● **Dataset rows**
▶

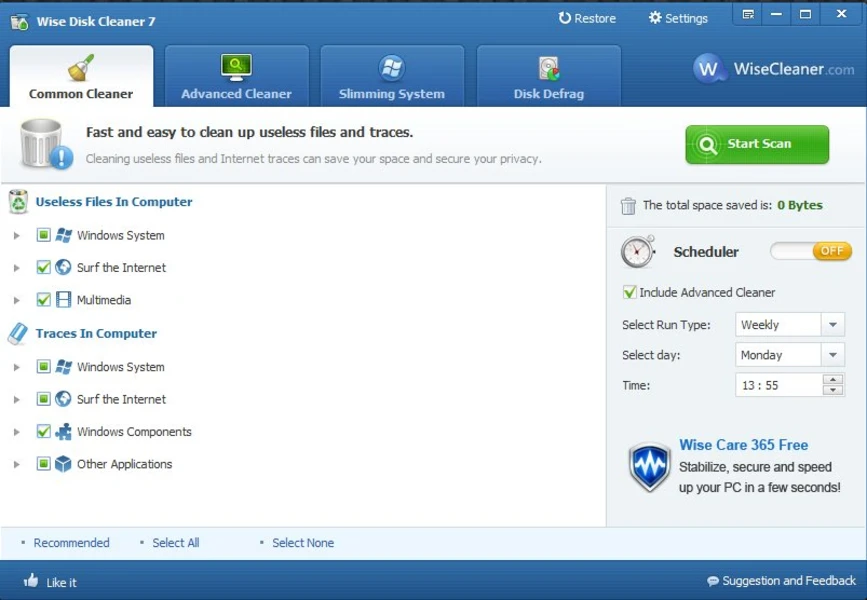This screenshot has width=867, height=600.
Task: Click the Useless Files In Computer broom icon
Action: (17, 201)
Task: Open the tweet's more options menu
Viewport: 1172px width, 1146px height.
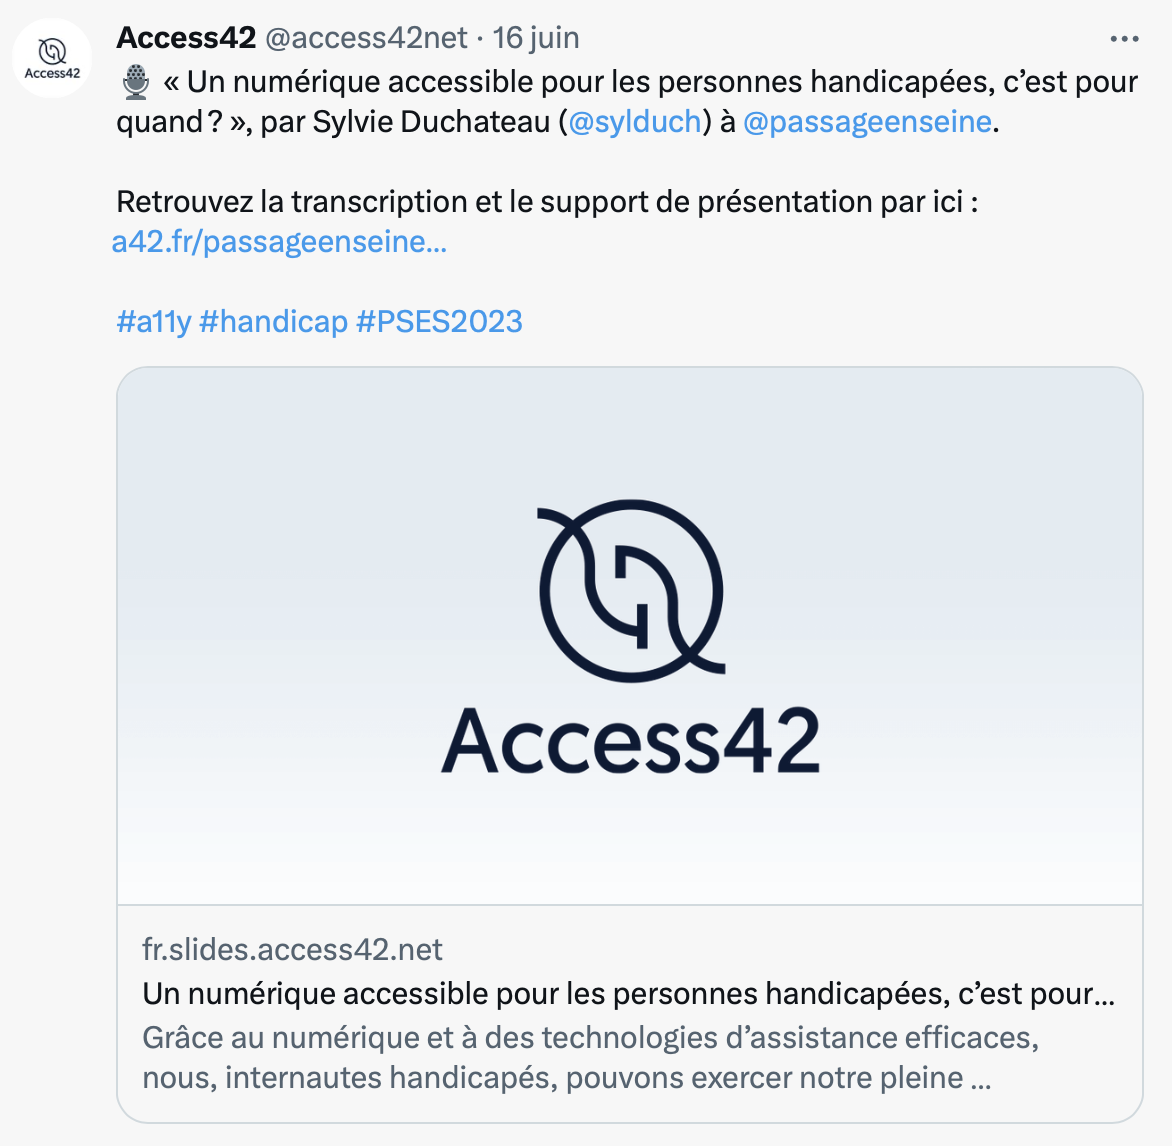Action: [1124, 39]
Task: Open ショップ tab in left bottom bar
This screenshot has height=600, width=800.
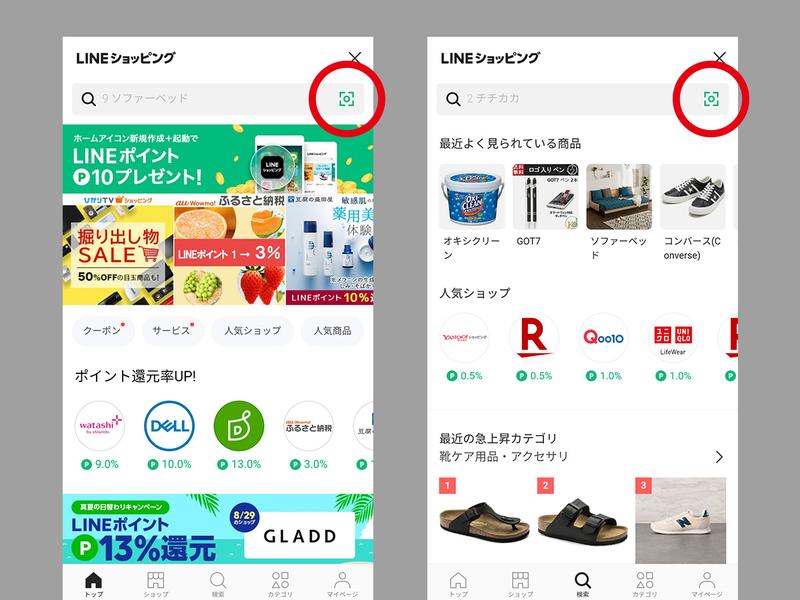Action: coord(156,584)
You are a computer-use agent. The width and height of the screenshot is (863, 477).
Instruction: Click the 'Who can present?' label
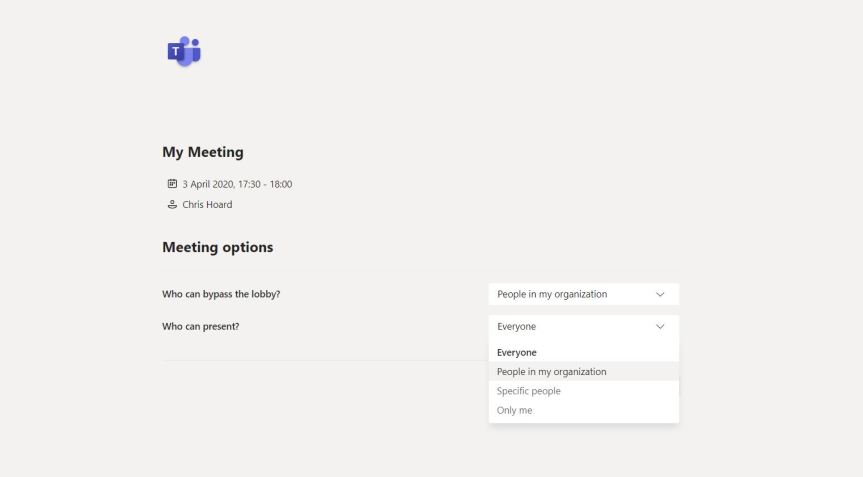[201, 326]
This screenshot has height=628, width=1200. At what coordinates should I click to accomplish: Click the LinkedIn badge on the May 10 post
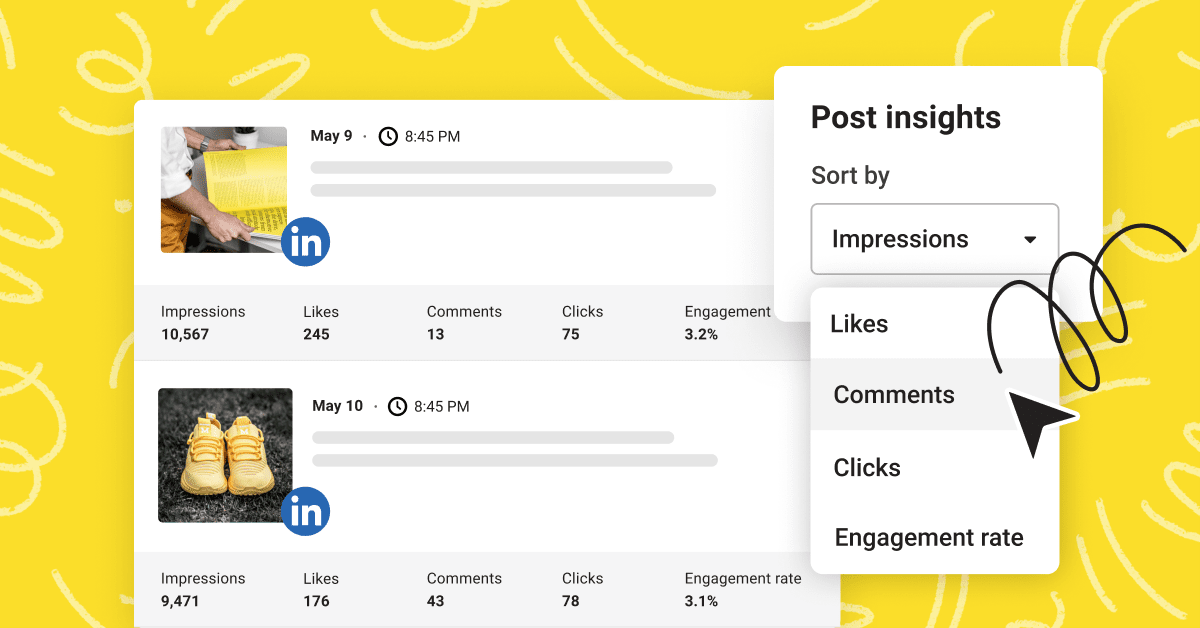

◀

● **Task requirements**
Reproduce the material above word for word, omitting the pictures from your answer.

● **Task answer**
This screenshot has width=867, height=600.
Task: Click the Useless Files In Computer broom icon
Action: (17, 201)
Task: Open the tweet's more options menu
Viewport: 1172px width, 1146px height.
Action: [1124, 39]
Task: Open ショップ tab in left bottom bar
This screenshot has height=600, width=800.
Action: coord(156,584)
You are a computer-use agent. The width and height of the screenshot is (863, 477).
Instruction: Click the 'Who can present?' label
[201, 326]
This screenshot has height=628, width=1200. At what coordinates should I click to accomplish: Click the LinkedIn badge on the May 10 post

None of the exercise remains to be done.